Goodkind collected, identified, and appraised rare violins. His careful tracking of specific violins prompted him to collect auction catalogs, especially in the last twenty years of his life. Around 1978 he joined with Eric Chapman, a co-founder of the VSA, to begin a business in Larchmont, New York that specialized in new hand-made instruments and that kept rare instruments on consignment.
As an independent dealer in books on all subjects, Goodkind was a longtime subscriber to AB Bookman. He specialized in rare books and collected music scores as well. In 1958 he sold 36,000 volumes to the University of Texas at Austin (Goodkind-Bookman Collection), and in 1969 he sold 5,000 books and scores to Hofstra University in Long Island.
In 1972, Goodkind published Violin Iconography of Antonio Stradivari, 1644-1737, the definitive study of all 725 known Stradivari instruments and their provenance with photographs, illustrations and related articles. Because no publisher wished to take the risk of publishing such an ambitious work, Goodkind himself contracted typesetters (Stinehour Press, Lunenburg, Vermont), printers (Meriden Gravure, Meriden, Connecticut), and binders (Horowitz & Co., Clifton, New York) to publish the book on his own. In 1971 Goodkind commissioned Larchmont, New York artist Alton Tobey (b. 1914) to create a painting of Antonio Stradivari at work, which was featured in the book.
The H. K. Goodkind Collection was amassed over the years with significant help from Goodkind’s friend and fellow collector Hyman Frankel (d. 1959).
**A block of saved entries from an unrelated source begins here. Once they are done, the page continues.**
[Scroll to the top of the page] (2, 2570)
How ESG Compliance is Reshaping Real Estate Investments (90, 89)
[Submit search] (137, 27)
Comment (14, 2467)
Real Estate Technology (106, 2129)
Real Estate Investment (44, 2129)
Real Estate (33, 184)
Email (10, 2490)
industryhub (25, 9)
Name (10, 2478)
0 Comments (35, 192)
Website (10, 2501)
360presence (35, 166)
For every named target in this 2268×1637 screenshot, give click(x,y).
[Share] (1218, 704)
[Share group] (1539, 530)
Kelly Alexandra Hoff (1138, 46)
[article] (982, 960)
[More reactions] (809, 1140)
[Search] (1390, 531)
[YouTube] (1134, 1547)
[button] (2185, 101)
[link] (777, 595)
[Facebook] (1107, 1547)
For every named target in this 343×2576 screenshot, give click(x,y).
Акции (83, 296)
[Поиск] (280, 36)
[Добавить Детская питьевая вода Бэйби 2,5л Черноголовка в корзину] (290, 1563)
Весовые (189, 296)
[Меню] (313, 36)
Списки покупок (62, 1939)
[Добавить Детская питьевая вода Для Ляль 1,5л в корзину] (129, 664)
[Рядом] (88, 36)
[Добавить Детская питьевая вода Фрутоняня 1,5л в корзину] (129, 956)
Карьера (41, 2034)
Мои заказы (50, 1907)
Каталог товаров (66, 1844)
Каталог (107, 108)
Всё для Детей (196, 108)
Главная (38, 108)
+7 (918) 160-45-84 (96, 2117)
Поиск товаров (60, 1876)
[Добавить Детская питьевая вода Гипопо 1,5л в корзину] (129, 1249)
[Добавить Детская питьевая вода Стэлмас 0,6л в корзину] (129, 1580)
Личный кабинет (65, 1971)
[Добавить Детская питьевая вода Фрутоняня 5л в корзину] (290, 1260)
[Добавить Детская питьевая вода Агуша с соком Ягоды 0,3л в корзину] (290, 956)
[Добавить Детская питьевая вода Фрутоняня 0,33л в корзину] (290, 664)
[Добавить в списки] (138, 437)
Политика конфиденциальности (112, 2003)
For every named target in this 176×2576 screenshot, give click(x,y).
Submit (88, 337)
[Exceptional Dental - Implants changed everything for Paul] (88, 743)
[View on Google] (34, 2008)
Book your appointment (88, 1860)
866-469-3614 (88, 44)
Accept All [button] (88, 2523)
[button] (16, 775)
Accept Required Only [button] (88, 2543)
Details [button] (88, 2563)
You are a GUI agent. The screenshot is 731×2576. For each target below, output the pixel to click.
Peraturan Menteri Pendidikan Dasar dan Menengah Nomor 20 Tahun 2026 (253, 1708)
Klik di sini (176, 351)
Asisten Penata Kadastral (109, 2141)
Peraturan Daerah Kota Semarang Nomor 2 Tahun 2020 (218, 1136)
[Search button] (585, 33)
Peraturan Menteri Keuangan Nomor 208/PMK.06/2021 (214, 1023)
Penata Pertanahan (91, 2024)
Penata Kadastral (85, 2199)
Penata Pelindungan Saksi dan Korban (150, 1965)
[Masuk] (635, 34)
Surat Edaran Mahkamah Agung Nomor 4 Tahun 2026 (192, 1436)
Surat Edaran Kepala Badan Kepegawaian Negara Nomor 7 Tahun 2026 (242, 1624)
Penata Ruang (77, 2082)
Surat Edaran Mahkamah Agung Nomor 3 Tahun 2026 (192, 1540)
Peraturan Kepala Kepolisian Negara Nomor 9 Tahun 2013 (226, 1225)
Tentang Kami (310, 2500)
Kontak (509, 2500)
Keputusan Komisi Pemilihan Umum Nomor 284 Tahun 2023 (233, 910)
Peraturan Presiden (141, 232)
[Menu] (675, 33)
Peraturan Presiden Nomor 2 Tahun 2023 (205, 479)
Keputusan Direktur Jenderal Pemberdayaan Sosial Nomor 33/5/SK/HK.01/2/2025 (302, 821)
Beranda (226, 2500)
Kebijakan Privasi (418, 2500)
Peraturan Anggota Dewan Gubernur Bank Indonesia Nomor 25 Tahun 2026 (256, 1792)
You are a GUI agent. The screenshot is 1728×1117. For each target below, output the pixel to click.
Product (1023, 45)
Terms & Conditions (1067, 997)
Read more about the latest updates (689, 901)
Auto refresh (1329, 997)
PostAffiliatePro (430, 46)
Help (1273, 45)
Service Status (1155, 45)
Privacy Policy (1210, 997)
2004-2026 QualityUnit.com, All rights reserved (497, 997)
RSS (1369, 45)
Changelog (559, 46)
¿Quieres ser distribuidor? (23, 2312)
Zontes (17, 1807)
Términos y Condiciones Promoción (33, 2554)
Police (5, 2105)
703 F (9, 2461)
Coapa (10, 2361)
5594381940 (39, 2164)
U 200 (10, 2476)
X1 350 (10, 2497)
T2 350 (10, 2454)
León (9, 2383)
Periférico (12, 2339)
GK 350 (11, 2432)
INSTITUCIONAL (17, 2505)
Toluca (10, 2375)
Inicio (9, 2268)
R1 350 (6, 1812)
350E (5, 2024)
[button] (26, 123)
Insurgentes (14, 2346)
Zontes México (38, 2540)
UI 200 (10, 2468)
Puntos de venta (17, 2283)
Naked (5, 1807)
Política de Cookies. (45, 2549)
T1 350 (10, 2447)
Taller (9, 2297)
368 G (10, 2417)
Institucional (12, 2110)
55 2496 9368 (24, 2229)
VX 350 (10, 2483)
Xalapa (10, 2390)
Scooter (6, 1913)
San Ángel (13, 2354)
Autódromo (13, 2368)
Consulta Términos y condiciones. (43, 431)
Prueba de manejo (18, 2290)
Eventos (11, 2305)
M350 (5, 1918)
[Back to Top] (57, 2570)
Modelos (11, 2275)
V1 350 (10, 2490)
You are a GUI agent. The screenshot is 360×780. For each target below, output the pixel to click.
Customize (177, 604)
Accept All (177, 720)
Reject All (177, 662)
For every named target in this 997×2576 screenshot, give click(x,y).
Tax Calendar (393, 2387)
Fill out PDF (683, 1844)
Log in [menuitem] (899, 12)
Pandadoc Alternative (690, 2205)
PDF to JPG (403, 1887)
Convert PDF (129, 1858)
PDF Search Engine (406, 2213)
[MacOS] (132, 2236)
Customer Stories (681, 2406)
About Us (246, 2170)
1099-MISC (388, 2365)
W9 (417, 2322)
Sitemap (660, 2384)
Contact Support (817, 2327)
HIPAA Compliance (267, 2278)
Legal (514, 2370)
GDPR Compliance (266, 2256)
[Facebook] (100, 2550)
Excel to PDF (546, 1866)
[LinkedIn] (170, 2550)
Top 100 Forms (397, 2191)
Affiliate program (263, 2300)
Frankel escaped from Russia in the early 1900s, emigrated to Boston at the age of fifteen, and moved to New York City shortly thereafter. He worked as a fur cutter while studying violin with Ferdinand Carri and collecting books and violins. Over the course of fifty years, Frankel amassed a collection of over 1,000 books including many rare titles on the violin from the seventeenth century through the twentieth century; over 1,500 scores for solo violin, violin chamber music, violin methods and treatises; prints and engravings; and violins and bows. After Frankel’s passing, Goodkind oversaw the disposition of his collection.
Edward W. Abell (1864-1957), an early twentieth-century expert and connoisseur of violin history and violin making, was similar to Goodkind in his interests and approaches to his avocation. He wrote articles on the history of the violin and violin construction in The Violinist and other periodicals from 1916 to 1927.